§ Assignment: All lines from the one containing "Open the Kunde column header menu" through the last line of the listing should be given again exactly, with no pictures.

§ Records to use:
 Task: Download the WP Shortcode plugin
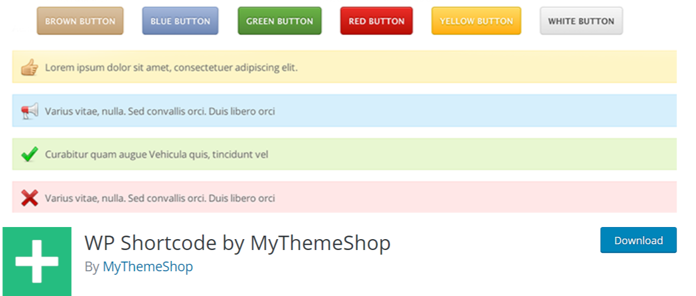[x=638, y=240]

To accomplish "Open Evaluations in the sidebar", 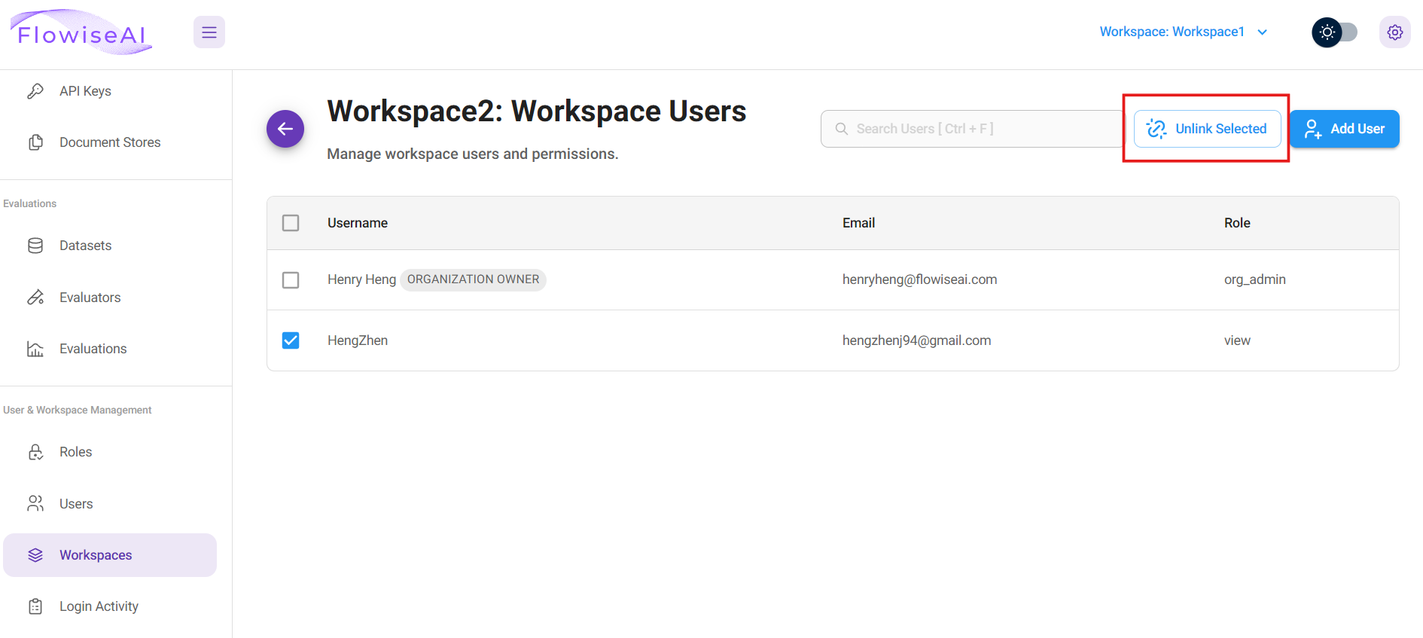I will point(93,349).
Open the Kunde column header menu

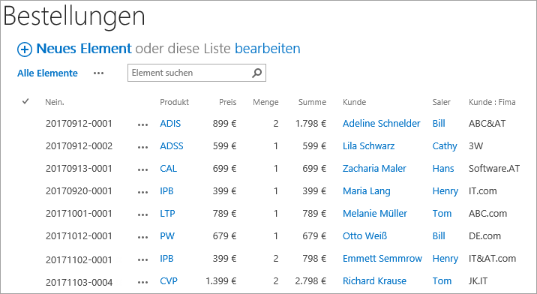355,102
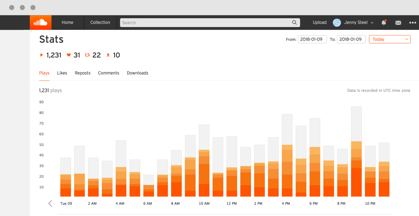Viewport: 419px width, 216px height.
Task: Click the Upload link
Action: coord(320,23)
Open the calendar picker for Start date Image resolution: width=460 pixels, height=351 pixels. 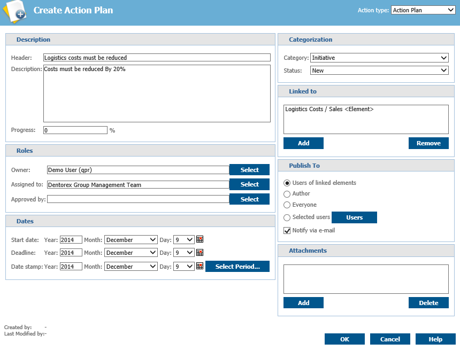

§ Response to this task:
Open the Kunde column header menu

355,102
Viewport: 419px width, 216px height.
Task: Click the Upload link
Action: coord(320,23)
Open the calendar picker for Start date Image resolution: width=460 pixels, height=351 pixels. 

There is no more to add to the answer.